President Bush is consulting individually with the leaders of four countries involved in the six-party talks with North Korea. The discussions are taking place on the sidelines of the Asia-Pacific Economic Cooperation summit in Vietnam.
North Korea is one Pacific Rim nation not attending this summit. But Pyongyang's nuclear ambitions are very much on the mind of the participants.
Almost all the bilateral talks on President Bush's schedule here in Hanoi are with leaders of other countries directly involved in multilateral negotiations with North Korea. They include South Korea, Japan, Russia and China.

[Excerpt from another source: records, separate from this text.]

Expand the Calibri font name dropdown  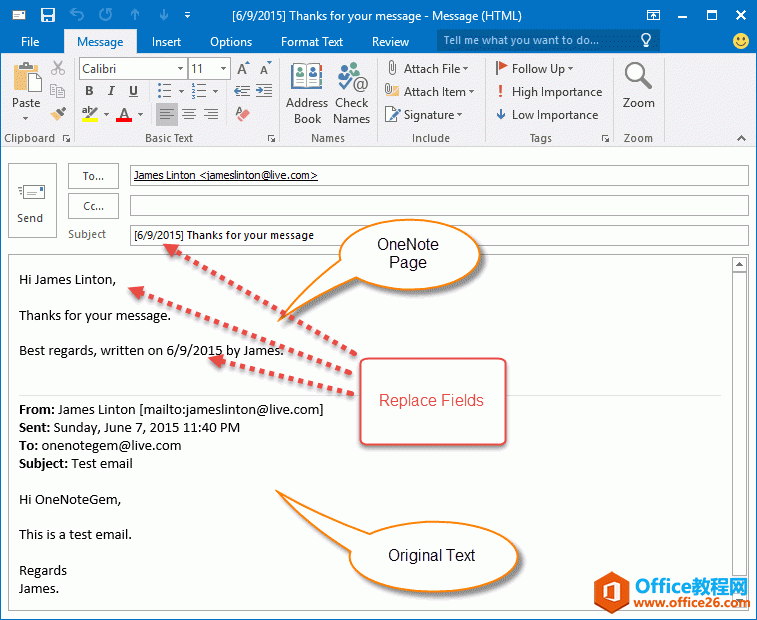(180, 69)
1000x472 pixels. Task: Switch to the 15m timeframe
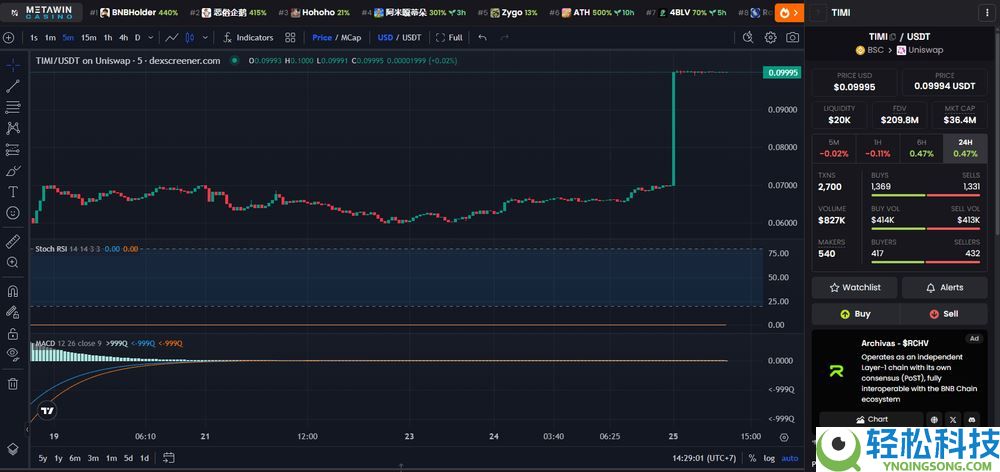(89, 38)
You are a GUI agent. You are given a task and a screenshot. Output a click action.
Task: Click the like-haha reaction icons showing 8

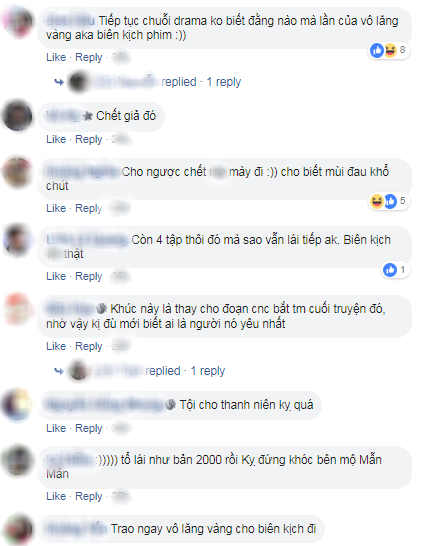(x=384, y=50)
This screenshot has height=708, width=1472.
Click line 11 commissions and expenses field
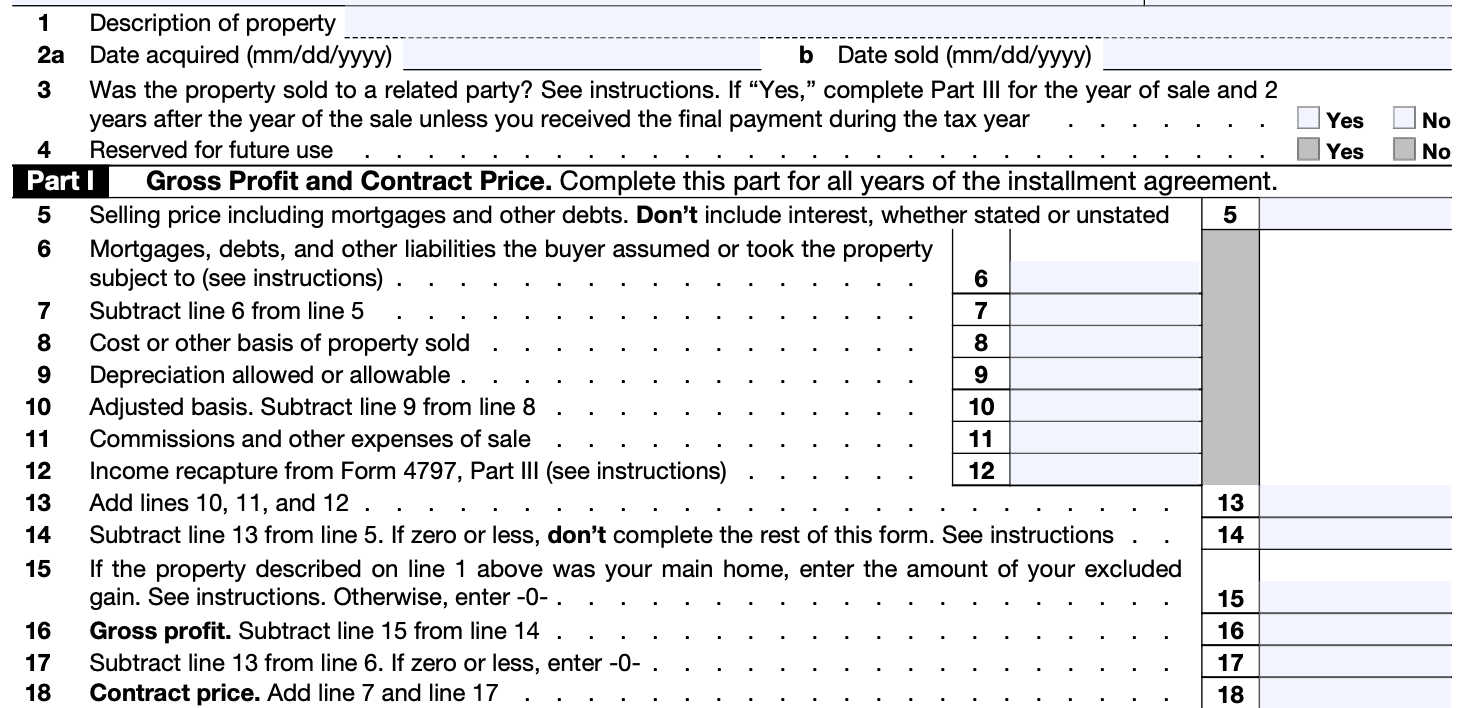(x=1105, y=438)
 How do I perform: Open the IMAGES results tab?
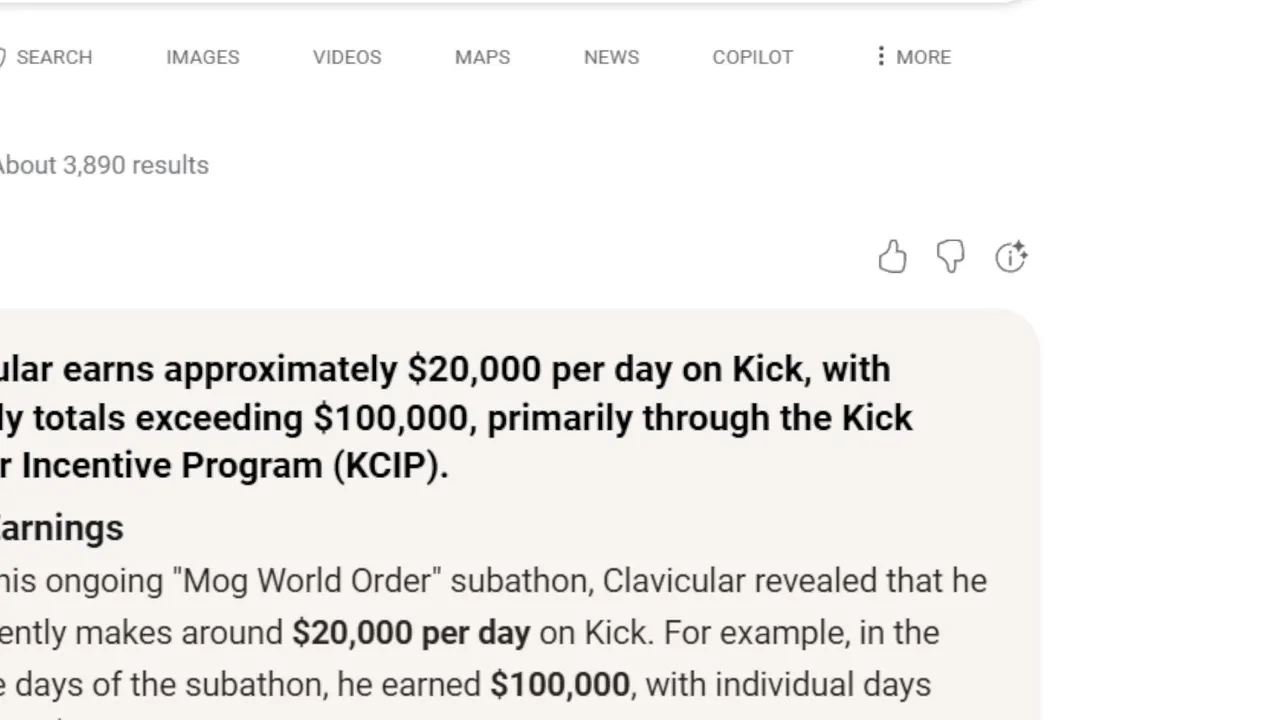click(x=202, y=57)
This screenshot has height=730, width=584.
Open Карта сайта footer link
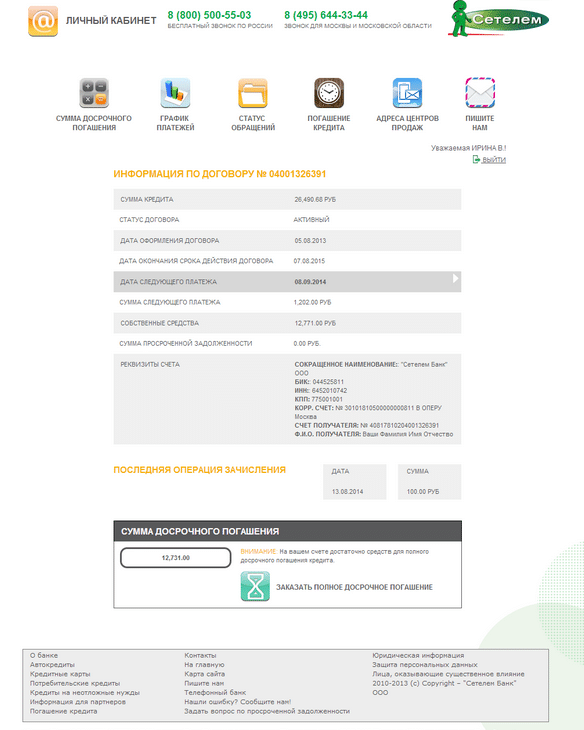(x=204, y=674)
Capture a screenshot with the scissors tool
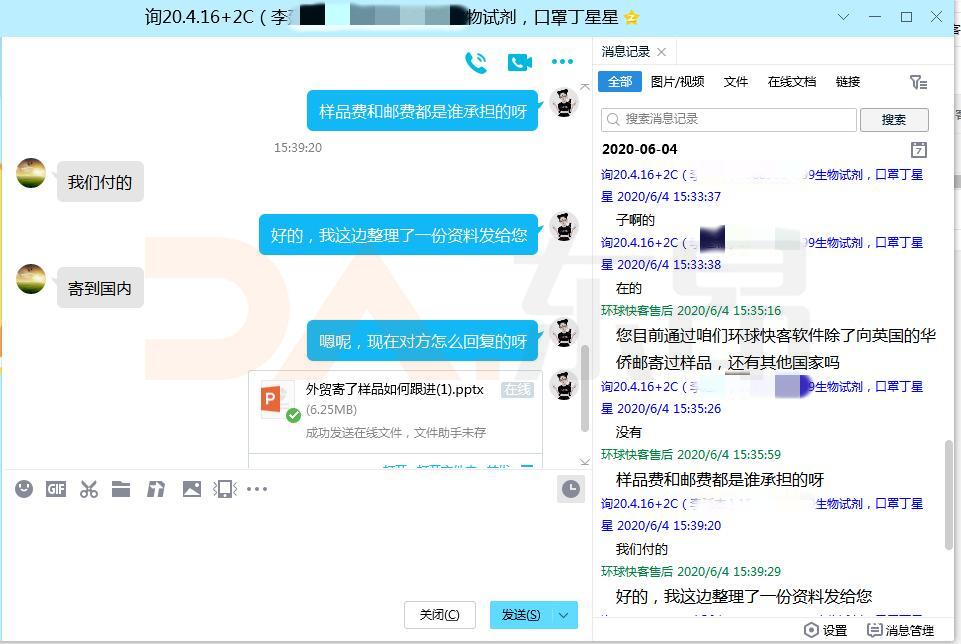The height and width of the screenshot is (644, 961). (89, 489)
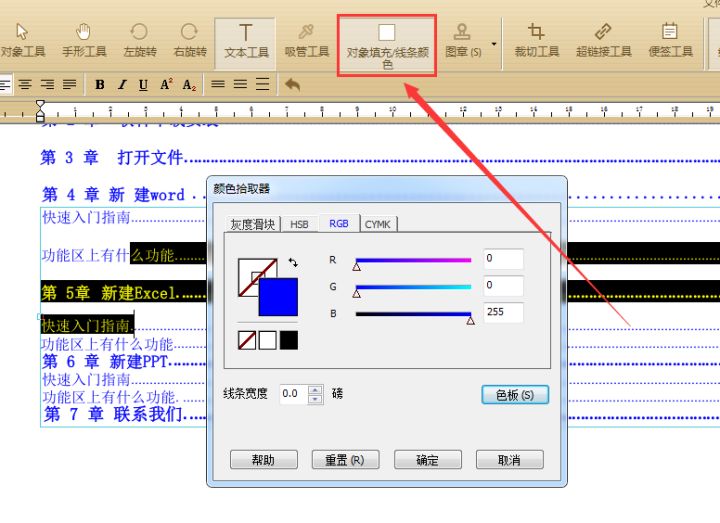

All stand opposed to a nuclear-armed North Korea. But there are differences of opinion on the best way to convince Pyongyang to give up its nuclear weapons and weapons programs.
The United States wants full implementation of U.N. sanctions imposed on North Korea after its nuclear test in October. But South Korea favors a more cautious approach. President Bush says during talks Saturday, he will urge South Korean President Roh Moo-hyun to reconsider that position.
"I'll, of course, talk to the South Korean President about implementing the United Nations Security Council resolution," Mr. Bush said. "I'll talk to Vladimir Putin, Hu Jintao and Prime Minister Abe, as well."
And Mr. Bush indicates he is prepared to bring up North Korea's nuclear ambitions in the regular APEC summit sessions as well.
"The APEC is an important summit;" he noted, "it's an important opportunity to talk about the importance of free trade. But it's also important to give us a chance to talk about other issues."
During a brief session with reporters Friday, the president stressed the need for a diplomatic solution to the dispute over Pyongyang's nuclear ambitions. He said his goal is to create conditions under which the six-party talks can succeed.